No idea for this one. I should educate my self how to calculate this amperage and from where to get the transformer.
Quote:
Originally Posted by
JAZZCNC
I was looking into this one. For sure i need a board with 2 LPT connections as i need more ports for communicating with the VFD, turning on mist and vaccum and
On my actual small machine i have trip signals from the VFD and power detection which are very handy in real life. And a second BOb af course. So that BOB wins. Actually its not so expensive for what it offers. I spend more money on my 2 boards.
Quote:
Originally Posted by
JAZZCNC
Ball-screws would be 10mm pitch and 16mm Dia for X & Y axis with 5m pitch 16mm dia. Motors would connect to them using 15mm HTD timing belts and pulleys with 1:1 ratio. This lessens resonance which helps on a steel framed machine and it's much more flexible if you ever want better resolution or higher speed has it's easy to apply a ratio with simple pulley change.

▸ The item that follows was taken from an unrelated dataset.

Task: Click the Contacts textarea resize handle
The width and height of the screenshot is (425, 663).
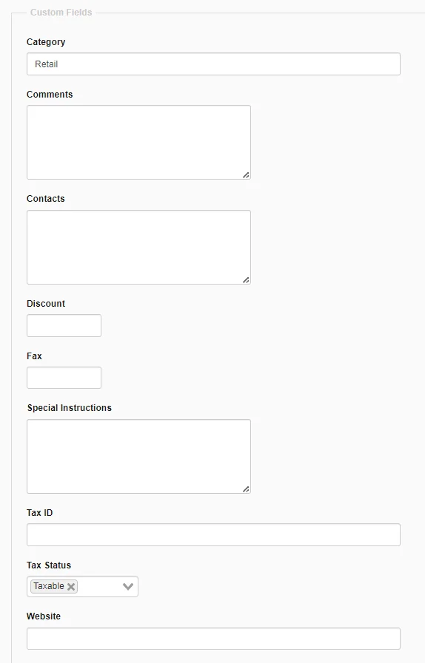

20mm Dia 10mm pitch could be used but really not required at this length and would be over kill, would also restrict performance not increase due to extra inertia of larger screw and ballnut.
All the above I've used on several steel framed machines with gantry's approaching 80Kg so know they work.!!
Sorry, i dont understand you:gorilla:
1. 1610 for long axis that moves gantry and 1605 for the gantry / that moves Z/ and 1605 for the z, correct?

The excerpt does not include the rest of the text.